1  贝叶斯定理之证明

第一章我们来证明大名鼎鼎的贝叶斯定理:

\[P(A|B) = \frac{P(A) P(B|A)}{P(B)} \]

我们用 Penguins 数据来证明它。

import pandas as pd
import numpy as np
df = pd.read_csv("https://raw.githubusercontent.com/mwaskom/seaborn-data/master/penguins.csv")
df = df.dropna()
df.head()
species island bill_length_mm bill_depth_mm flipper_length_mm body_mass_g sex
0 Adelie Torgersen 39.1 18.7 181.0 3750.0 MALE
1 Adelie Torgersen 39.5 17.4 186.0 3800.0 FEMALE
2 Adelie Torgersen 40.3 18.0 195.0 3250.0 FEMALE
4 Adelie Torgersen 36.7 19.3 193.0 3450.0 FEMALE
5 Adelie Torgersen 39.3 20.6 190.0 3650.0 MALE
df.shape
(333, 7)
set(df.species), set(df.island), set(df.sex)
({'Adelie', 'Chinstrap', 'Gentoo'},
 {'Biscoe', 'Dream', 'Torgersen'},
 {'FEMALE', 'MALE'})

我们看到总共有三种企鹅 (‘Adelie’, ‘Chinstrap’, ‘Gentoo’),两种性别 (‘FEMALE’, ‘MALE’)。我们下面只用到这两个变量。

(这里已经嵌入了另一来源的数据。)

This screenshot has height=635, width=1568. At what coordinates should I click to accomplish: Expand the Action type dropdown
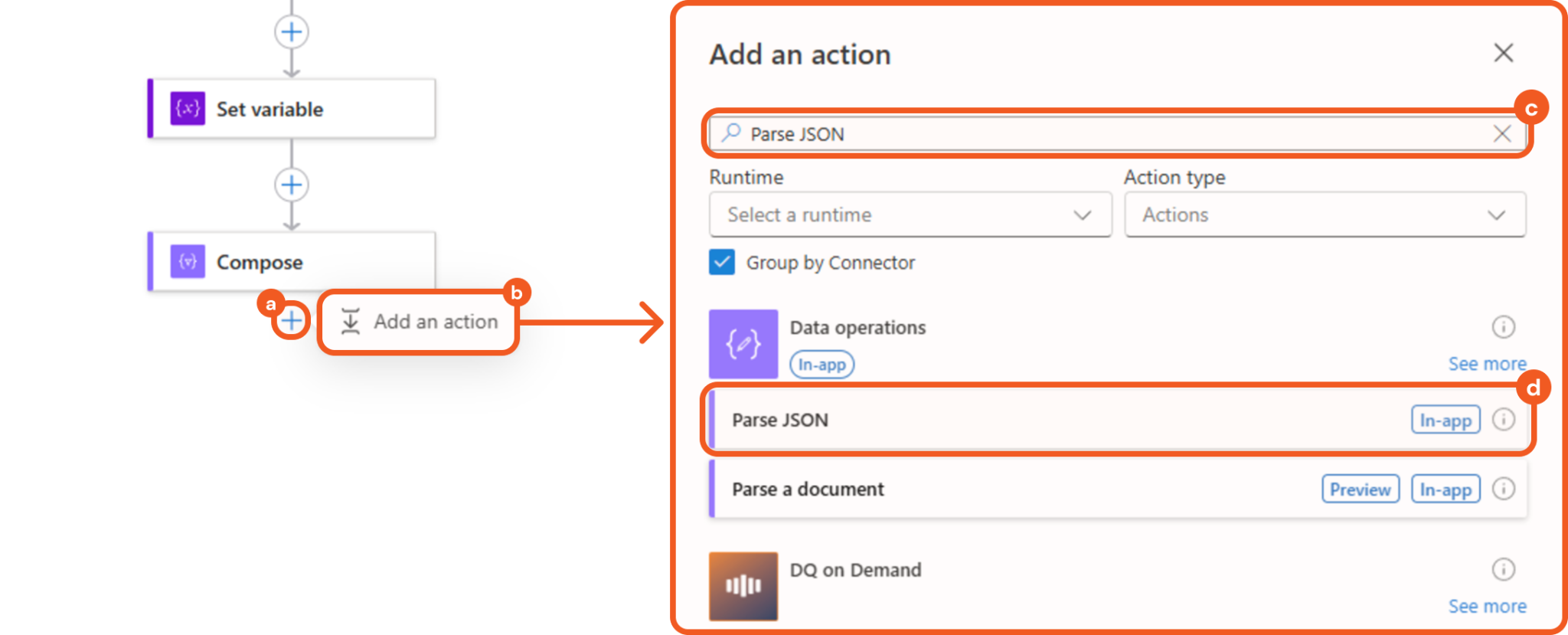click(x=1325, y=215)
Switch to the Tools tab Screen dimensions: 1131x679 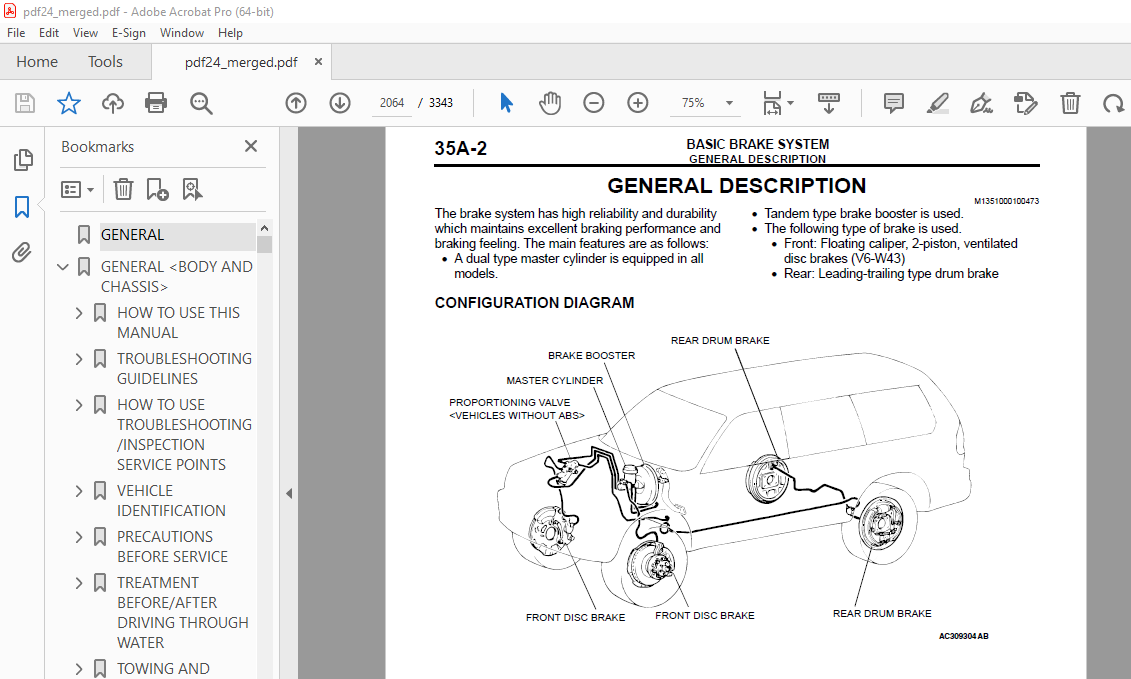(105, 62)
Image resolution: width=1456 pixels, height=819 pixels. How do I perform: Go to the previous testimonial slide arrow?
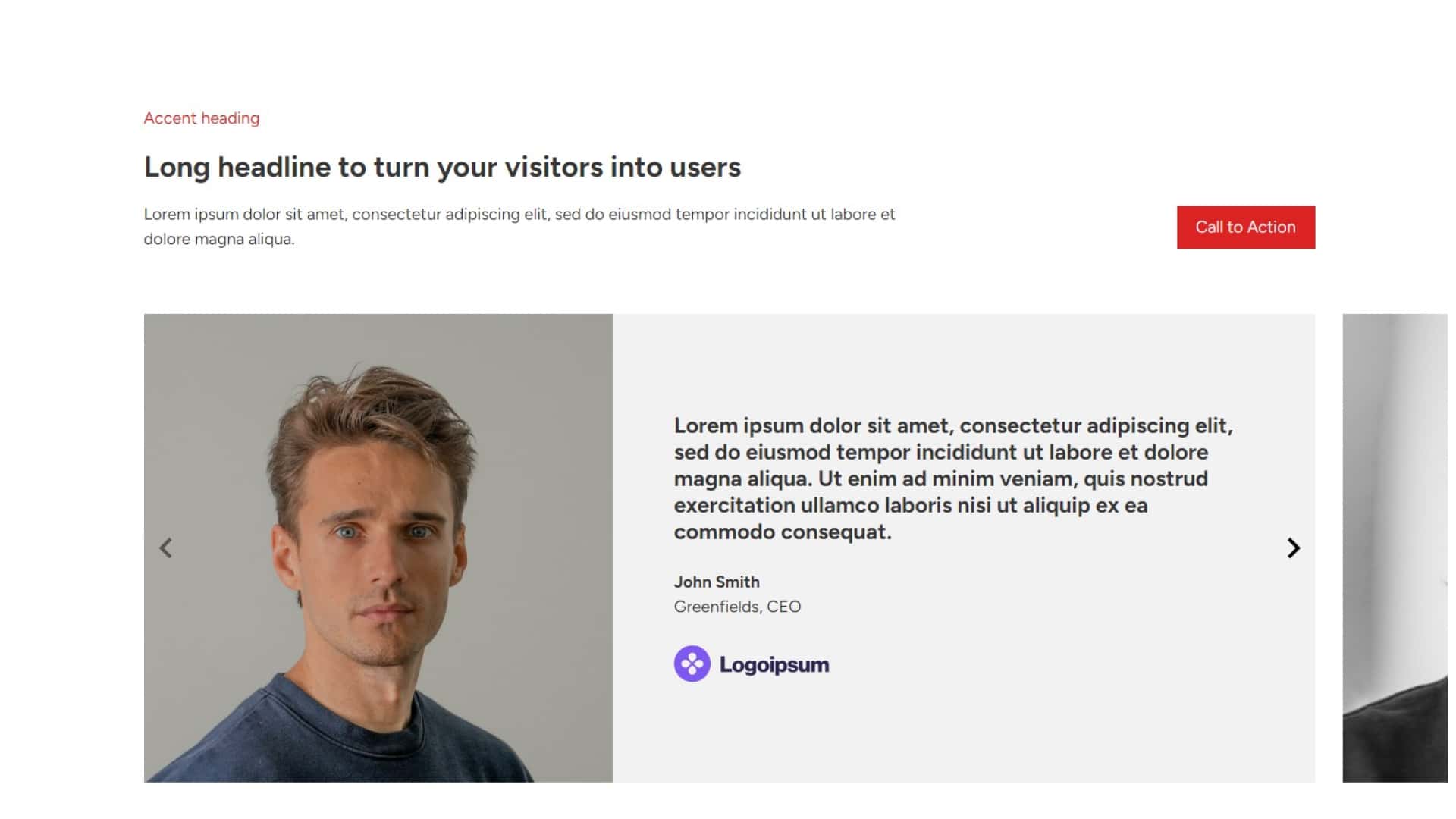click(166, 548)
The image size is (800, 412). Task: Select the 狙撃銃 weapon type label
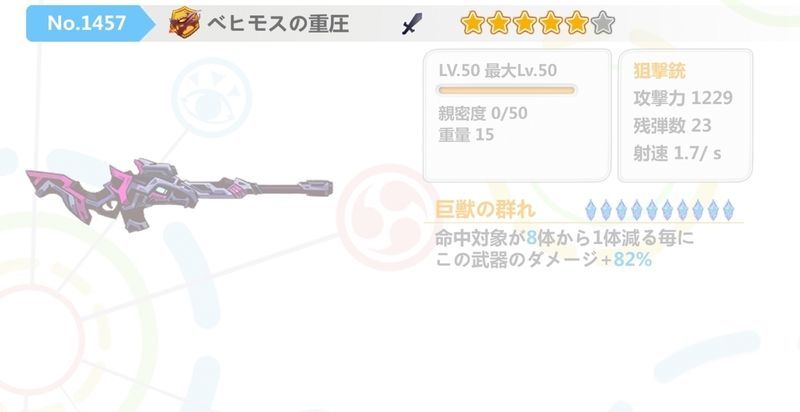pyautogui.click(x=659, y=70)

我们把 A 事件定义为:FEMALE。B 事件定义为 Adelie。

1.1 A & B

我们先来看一下 \(P(A \& B)\):

def prob_sex_and_species(df, sex_str, species_str):
    subset = df[(df['sex'] == sex_str) & (df['species'] == species_str)]
    return len(subset) / len(df)
prob_sex_and_species(df, sex_str='FEMALE', species_str='Adelie')
0.21921921921921922

1.2 A|B

我们直接计算 \(P(A|B)\) 也就是 P(Female|Adelie):

def prob_sex_given_species(df, sex_str, species_str):
    species_subset = df[df.species == species_str]
    sex_subset_within_species_subset = species_subset[species_subset.sex == sex_str]
    return len(sex_subset_within_species_subset)/len(species_subset)
prob_sex_given_species(df, 'FEMALE', 'Adelie')
0.5

1.3 贝叶斯定理

首先,我们看到

\[P(A|B) = \frac{P(A\&B)}{P(B)} \]

def prob_species(df, species_str):
    subset = df[df.species == species_str]
    return len(subset)/len(df)
prob_species(df, 'Adelie')
0.43843843843843844
prob_sex_given_species(
    df, 'FEMALE', 'Adelie') == prob_sex_and_species(
    df, 'FEMALE', 'Adelie')/prob_species(df, 'Adelie')
True

我们也知道

\[P(A\&B) = P(B\&A)\]

这个貌似不用证明

进而我们知道

\[P(A\&B) = P(A|B) P(B)\]

所以

\[P(B\&A) = P(B|A) P(A)\]

所以

\[ P(A|B) = \frac{P(A \& B)}{P(B)} = \frac{P(B\&A)}{P(B)} = \frac{ P(A) P(B|A) }{P(B)} \]

得证。